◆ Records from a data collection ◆
• • • •

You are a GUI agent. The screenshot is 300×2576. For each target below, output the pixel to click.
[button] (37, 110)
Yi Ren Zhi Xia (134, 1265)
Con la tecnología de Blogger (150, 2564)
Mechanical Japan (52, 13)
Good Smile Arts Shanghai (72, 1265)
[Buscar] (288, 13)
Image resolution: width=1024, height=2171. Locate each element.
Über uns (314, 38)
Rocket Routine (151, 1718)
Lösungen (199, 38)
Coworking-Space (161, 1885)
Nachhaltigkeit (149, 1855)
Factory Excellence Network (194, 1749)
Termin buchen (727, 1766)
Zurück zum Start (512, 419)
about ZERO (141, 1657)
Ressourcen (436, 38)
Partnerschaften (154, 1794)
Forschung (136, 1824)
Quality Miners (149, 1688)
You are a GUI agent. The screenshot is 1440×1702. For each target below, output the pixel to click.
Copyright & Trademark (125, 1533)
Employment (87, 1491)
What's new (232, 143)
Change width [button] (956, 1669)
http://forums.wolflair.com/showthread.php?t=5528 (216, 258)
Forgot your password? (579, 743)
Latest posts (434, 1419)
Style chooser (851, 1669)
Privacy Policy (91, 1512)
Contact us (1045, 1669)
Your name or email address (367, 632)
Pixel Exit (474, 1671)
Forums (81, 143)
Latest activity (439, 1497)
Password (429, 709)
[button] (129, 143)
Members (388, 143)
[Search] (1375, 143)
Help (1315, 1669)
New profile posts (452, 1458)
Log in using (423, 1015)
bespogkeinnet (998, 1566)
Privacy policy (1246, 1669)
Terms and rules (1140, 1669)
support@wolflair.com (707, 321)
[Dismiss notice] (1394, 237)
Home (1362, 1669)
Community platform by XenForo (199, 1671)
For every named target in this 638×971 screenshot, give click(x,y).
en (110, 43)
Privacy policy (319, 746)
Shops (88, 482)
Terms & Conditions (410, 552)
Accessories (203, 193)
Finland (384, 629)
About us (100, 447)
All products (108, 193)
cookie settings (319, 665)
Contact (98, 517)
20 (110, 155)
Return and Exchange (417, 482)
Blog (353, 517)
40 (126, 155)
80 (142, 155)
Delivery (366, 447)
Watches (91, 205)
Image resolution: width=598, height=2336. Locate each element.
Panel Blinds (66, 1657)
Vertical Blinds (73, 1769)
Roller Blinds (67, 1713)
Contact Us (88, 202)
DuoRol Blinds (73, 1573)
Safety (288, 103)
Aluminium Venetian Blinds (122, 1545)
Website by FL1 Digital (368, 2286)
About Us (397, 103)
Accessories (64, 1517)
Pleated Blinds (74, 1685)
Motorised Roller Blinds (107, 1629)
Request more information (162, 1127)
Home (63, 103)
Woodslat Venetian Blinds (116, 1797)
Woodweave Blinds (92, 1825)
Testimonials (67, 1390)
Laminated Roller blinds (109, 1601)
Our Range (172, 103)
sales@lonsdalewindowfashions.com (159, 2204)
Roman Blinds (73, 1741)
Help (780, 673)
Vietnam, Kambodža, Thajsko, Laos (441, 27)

• • • •

◆ Work instructions ◆
Can you quote the entries above word for word, from the line containing "Image resolution: width=1024, height=2171." down to the line containing "Forschung (136, 1824)", both included?

◆ Expected output ◆
Image resolution: width=1024, height=2171. Locate each element.
Über uns (314, 38)
Rocket Routine (151, 1718)
Lösungen (199, 38)
Coworking-Space (161, 1885)
Nachhaltigkeit (149, 1855)
Factory Excellence Network (194, 1749)
Termin buchen (727, 1766)
Zurück zum Start (512, 419)
about ZERO (141, 1657)
Ressourcen (436, 38)
Partnerschaften (154, 1794)
Forschung (136, 1824)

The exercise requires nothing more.